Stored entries
•••

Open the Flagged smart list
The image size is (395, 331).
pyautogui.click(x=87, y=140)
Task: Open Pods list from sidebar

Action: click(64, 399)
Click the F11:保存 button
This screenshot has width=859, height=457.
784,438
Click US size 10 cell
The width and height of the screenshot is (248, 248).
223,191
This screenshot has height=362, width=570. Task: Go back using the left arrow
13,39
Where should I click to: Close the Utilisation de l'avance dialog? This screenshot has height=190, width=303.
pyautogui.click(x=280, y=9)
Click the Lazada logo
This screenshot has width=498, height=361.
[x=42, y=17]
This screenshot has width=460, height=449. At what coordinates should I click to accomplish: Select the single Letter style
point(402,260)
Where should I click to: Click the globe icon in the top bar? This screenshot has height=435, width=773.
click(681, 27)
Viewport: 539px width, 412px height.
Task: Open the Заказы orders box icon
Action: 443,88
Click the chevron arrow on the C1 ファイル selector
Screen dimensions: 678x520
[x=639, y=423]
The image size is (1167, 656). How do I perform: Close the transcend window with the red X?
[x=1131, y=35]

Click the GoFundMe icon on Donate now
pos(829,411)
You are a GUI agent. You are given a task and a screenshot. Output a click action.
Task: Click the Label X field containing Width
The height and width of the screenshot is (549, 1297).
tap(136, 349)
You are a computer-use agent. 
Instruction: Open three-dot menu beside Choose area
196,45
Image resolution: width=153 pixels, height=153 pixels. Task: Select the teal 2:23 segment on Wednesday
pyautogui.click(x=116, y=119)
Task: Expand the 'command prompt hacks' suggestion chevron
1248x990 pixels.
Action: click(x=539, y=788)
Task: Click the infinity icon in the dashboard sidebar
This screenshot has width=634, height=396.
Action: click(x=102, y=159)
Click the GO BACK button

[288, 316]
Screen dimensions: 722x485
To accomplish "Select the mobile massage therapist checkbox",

•••

Instructions for the task:
Wherever a line in the data above contains the word "agent", copy that line.

Exercise solution:
You are a GUI agent. You are given a task and a screenshot. Output a click action.
You are a computer-use agent. 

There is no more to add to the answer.